Presque un an après le début de la pandémie, le continent africain a déjoué les pronostics les plus pessimistes sur le désastre sanitaire qui devait le frapper. Le taux de létalité global est toujours autour de 2,4 % dans la région, selon le dernier bulletin épidémiologique du Bureau régional Afrique de l’OMS. 

Pour contenir la propagation de l’épidémie, sur le continent, secteurs publics et privés se sont mobilisés dès le début de la crise. Les entreprises ont déployé beaucoup de moyens face au virus, en adoptant les mesures adaptées, en distribuant masques et gels hydroalcoolique, mais également en sensibilisant les populations sur l’importance des gestes barrières pour lutter contre la maladie. 

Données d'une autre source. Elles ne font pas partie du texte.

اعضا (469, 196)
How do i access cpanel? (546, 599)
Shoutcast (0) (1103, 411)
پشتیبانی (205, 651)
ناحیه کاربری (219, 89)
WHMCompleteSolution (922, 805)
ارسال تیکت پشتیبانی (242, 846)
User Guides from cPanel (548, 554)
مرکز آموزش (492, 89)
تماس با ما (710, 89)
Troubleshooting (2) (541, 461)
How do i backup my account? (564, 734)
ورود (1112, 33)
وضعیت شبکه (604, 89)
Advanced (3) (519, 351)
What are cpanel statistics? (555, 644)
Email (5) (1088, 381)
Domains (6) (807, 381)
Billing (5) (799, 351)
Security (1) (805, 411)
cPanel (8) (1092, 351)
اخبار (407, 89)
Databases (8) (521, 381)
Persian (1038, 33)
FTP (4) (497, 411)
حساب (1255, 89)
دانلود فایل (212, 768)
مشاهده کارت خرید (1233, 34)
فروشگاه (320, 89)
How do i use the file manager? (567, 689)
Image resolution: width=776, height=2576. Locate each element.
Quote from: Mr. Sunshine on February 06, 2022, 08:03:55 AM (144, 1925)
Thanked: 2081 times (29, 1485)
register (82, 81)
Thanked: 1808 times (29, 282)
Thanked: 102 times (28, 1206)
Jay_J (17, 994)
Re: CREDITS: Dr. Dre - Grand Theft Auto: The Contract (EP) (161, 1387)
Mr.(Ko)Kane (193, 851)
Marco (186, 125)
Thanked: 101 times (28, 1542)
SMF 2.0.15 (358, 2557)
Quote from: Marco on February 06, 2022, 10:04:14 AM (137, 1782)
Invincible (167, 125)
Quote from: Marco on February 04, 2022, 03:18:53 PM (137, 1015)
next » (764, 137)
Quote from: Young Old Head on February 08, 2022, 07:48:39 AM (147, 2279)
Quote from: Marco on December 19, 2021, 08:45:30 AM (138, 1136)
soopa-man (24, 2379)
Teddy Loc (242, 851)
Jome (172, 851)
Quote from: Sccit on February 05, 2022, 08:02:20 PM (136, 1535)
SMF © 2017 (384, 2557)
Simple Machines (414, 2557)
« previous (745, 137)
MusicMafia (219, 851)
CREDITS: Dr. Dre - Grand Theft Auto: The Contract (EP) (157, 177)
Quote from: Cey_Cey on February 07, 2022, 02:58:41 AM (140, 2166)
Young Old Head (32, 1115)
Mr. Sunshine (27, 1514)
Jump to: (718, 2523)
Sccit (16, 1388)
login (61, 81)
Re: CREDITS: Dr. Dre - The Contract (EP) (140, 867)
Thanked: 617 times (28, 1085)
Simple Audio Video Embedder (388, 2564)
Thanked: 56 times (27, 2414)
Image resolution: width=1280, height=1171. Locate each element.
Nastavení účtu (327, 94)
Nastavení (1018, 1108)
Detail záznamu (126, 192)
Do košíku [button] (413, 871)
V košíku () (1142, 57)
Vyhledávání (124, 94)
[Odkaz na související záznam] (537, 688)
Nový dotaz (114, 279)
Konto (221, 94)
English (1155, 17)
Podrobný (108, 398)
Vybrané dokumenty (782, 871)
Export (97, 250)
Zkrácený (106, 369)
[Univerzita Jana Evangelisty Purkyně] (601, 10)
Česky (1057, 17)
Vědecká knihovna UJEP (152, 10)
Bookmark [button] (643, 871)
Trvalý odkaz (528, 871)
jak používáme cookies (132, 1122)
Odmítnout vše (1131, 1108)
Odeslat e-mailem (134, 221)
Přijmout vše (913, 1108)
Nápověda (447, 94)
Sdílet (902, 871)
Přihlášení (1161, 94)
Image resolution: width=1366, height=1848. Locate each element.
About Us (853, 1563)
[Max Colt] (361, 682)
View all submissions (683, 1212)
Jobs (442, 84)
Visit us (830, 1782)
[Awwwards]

Le privé africain engagé contre le covid 

Depuis son apparition en Afrique, la crise de la Covid-19 a déclenché une réponse locale sans précédent sur le continent. Elle a donné lieu à un élan de philanthropie de la part des entreprises et de solidarité communautaire. Parmi les exemples à citer, la création du Fonds de solidarité et de la coalition du secteur privé contre la Covid-19 (CACOVID) au Nigeria, fait remarquer Dr Ijeoma Nwagwu, membre de la faculté de leadership et de stratégie en matière de développement durable à l’école de commerce de Lagos. De nombreuses autres initiatives privées sont à saluer à travers le continent, témoignant de cette mise en action de la force d’une entreprise auprès du grand public. 

 

En République démocratique du Congo par exemple,  l’entreprise du secteur minier MMG Kinsevere a contribué à la lutte avec un don d’un montant de 100.000 dollars au bénéfice de la province du Haut-Katanga. Objectif : soutenir le plan de prévention contre la pandémie Covid-19. 

L’entreprise cogolaise aux capitaux chinois a également financé à hauteur de 100%, des ateliers dans la province, dans le but de partager des informations précises avec les parties prenantes sur la prévention du coronavirus. «Six sessions de formation ont été organisées sur trois jours, avec des participants comprenant des membres de la communauté, des dirigeants locaux et des agents de santé. Au total, 127 personnes ont été formées, dont sept chefs de village, 17 agents de santé et bbénévoles et d’autres chefs de communauté autour de l’opération de Kinsevere», explique la société MMG Kinsevere. 

En plus de ces ateliers et de la dotation de deux ambulances à la communauté,  MMG Kinsevere a installé 200 stations de lavage et de désinfection des mains dans les marchés, les écoles et autres lieux publics des villages. Dans ces espaces où la population multiplie les échanges, il est en effet essentiel de venir en soutien au gouvernement en proposant des kits de protection contre la transmission de la Covid-19. 

Mais, malgré les nouvelles politiques et les changements de comportements, l’Afrique n’a pu éviter la deuxieme vague de la pandemie. Tout en reconnaissant les grandes variations du système de santé à travers le continent, il faut, pour ralentir l’expansion exponentielle du virus dans chaque pays, identifier et couper les principales voies de transmission. D’où l’intérêt pour les secteurs publics et privés de redoubler d’efforts et d’être plus vigilants. Et ce, pour éviter que le drame qui touche l’Afrique du Sud, en proie à une nouvelle forme de virus plus contagieuse encore, ne se repande sur tout le continent. De son côté, l’OMS a bon espoir que les pays appliquent des interventions ciblées, pour venir à bout de la Covid 19.